Thesis Code: T11

Advancing water systems control by leveraging multiple forecasts and policy classes via deep Reinforcement Learning

Short description:

In control policy design, the effectiveness relies significantly on the chosen feature representation, which serves as the foundation for decision-making. However, selecting an appropriate feature representation can be challenging, especially in complex systems like water systems management, where multiple interacting processes complicate the understanding of the relevance of specific features for control tasks. Conventional control rules for water reservoirs typically rely on basic information systems (1), but there’s growing recognition of the benefits of more informative representations. Emerging systems leverage forecasts to enhance flexibility and resilience, yet determining the optimal information set for decision-making remains a challenge. This challenge is particularly evident in multipurpose systems with diverse demands and objectives, where the ideal information set may vary with different tradeoffs (2).

In the field of Reinforcement Learning, Direct Policy Search (DPS), and especially Evolutionary Multi-Objective DPS (EMODPS), stands out as a potent approach capable of incorporating multiple exogenous inputs in defining a control policy (3). However, traditional DPS methods often depend on predefined policy classes and fixed inputs, limiting their adaptability across different objective tradeoffs. Neuro-Evolutionary Multi-Objective DPS (NEMODPS) addresses this limitation by expanding the search space to include both policy architectures and coefficients (4). This enables dynamic exploration of policy functional classes and learning the optimal policy representation. Additionally, NEMODPS integrates feature selection to utilize the most informative feature set, further enhancing its effectiveness in control policy design.

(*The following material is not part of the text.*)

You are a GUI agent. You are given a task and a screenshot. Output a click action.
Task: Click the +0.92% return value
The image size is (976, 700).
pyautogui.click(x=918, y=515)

The aim of this thesis is the improvement of the NEMODPS deep Reinforcement Learning approach, building on it to better condition the operation of water reservoirs. The student is expected to carry out the following activities on one or more selected case studies (e.g. Lake Como, Italy; Folsom Lake, California; Lake Kariba, Zambia/Zimbabwe):

  1. Literature review: reviewing the state of the art of water reservoir control, with a particular focus on Neuro-Evolutionary deep Reinforcement Learning algorithms (5)
  2. Design of traditional optimal operating policies not informed by any forecast and with fixed policy class
  3. Expand the feature selection including a diverse and more challenging set of input features

References

  1. Hejazi, M. I., Cai, X., & Ruddell, B. L. (2008). The role of hydrologic information in reservoir operation learning from historical releases. Advances in Water Resources, 31(12), 1636–1650. https://doi.org/10.1016/j.advwatres.2008.07.013
  2. M. Zaniolo, M. Giuliani, and A. Castelletti, ‘Policy Representation Learning for Multiobjective Reservoir Policy Design With Different Objective Dynamics’, Water Resources Research, vol. 57, no. 12, p. e2020WR029329, 2021, doi: 10.1029/2020WR029329.
  3. M. Giuliani, J. D. Herman, A. Castelletti, and P. Reed, ‘Many-objective reservoir policy identification and refinement to reduce policy inertia and myopia in water management’, Water Resources Research, vol. 50, Apr. 2014, doi: 10.1002/2013WR014700.
  4. M. Zaniolo, M. Giuliani, and A. Castelletti, ‘Neuro-Evolutionary Direct Policy Search for Multiobjective Optimal Control’, IEEE Transactions on Neural Networks and Learning Systems, vol. 33, no. 10, pp. 5926–5938, Oct. 2022, doi: 10.1109/TNNLS.2021.3071960.
  5. Xu, W., Meng, F., Guo, W., Li, X., & Fu, G. (2021). Deep reinforcement learning for optimal hydropower reservoir operation. Journal of Water Resources Planning and Management, 147(8), 04021045. https://doi.org/10.1061/(asce)wr.1943-5452.0001409

Relevant courses and knowledge:

Natural Resources Management

Number of students:

1 or 2

Requisites:

The student should be comfortable with data handling and programming skills (preferably Python, Matlab).